Manz, C. (2017). Automated Analysis of Complex Oligosaccharides via Ion Mobility-Mass Spectrometry. Master Thesis, Freie Universität, Berlin.


Cite as: https://hdl.handle.net/11858/00-001M-0000-002C-C7DA-E
Abstract
Glycosylation is the most common post-translational modification in eukaryotic cells, making glycans ubiquitous in nature. They play a key role in a variety of physiological functions such as serving as recognition sites in molecular recognition or cell-cell communication. Due to their complex regio- and stereochemistry carbohydrate characterisation remains one of the greatest challenges in modern glycoproteomics. The frequent presence of isomers requires multidimensional analysis techniques to resolve the composition, connectivity and configuration of complex oligosaccharides. Recently, an orthogonal approach combining liquid chromatography (LC) and ion-mobility-mass spectrometry (IM-MS) emerged as a promising tool for carbohydrate analysis. The complementary separation techniques enable the differentiation of isomers based on polarity (LC), molecular size/ shape (IM), and mass-to-charge (MS). However, the combination of methods leads to an enormous increase of multi-layered datasets and processing tools to support such data collections are missing. Furthermore, existing databases lack the required quantity of reference data, therefore preventing the further utilization of this approach as routinely applied analyse tool.
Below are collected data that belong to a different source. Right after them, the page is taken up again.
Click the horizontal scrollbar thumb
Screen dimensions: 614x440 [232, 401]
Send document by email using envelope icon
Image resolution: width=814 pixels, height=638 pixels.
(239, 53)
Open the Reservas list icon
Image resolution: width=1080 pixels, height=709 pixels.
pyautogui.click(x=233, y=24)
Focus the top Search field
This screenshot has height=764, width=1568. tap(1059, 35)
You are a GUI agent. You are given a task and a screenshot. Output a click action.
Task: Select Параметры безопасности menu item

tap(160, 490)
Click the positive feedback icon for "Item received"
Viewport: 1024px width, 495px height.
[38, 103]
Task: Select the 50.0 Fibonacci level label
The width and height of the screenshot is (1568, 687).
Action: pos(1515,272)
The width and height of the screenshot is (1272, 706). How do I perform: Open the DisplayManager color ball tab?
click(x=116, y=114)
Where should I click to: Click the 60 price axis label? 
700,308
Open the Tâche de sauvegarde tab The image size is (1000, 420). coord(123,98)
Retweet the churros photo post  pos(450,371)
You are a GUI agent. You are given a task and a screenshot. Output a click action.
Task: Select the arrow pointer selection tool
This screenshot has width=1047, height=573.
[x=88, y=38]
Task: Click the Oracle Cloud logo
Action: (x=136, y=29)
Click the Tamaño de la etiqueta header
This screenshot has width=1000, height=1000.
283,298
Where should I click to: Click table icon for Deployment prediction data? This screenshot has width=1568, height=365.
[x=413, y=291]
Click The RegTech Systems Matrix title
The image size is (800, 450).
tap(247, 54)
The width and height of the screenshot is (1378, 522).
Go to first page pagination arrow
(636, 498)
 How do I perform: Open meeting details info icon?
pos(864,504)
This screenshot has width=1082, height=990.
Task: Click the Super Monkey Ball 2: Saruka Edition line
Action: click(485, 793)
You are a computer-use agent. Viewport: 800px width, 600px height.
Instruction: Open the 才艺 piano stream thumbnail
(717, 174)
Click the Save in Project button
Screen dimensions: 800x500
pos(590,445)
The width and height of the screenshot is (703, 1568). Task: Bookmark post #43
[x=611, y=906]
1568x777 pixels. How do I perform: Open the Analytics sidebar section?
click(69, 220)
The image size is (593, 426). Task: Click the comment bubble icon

Within this thesis, this problem is addressed by using an instrumental setup of LC IM-MS to enable automatic online measurements in combination with a self-designed algorithm for processing ion mobility data (Aprid). For this purpose, the well-known oligosaccharides dextran and raffinose were used to characterize the automated setup based on sample consumption, time, robustness and accuracy in comparison to offline measurements. Furthermore, the biologically relevant milk sugar lacto-N-hexaose (LNH) as well as the blood group antigen Lewis Y were used to rate the automatic processing. The evaluation revealed the enormous potential of the automated setup. The processing time decreased by multiple orders of magnitude, while sample consumption and accuracy of the results stayed comparable to offline measurements and manual data processing. The so-obtained results demonstrate the potential of this approach as high throughput method to obtain reference data for future databases.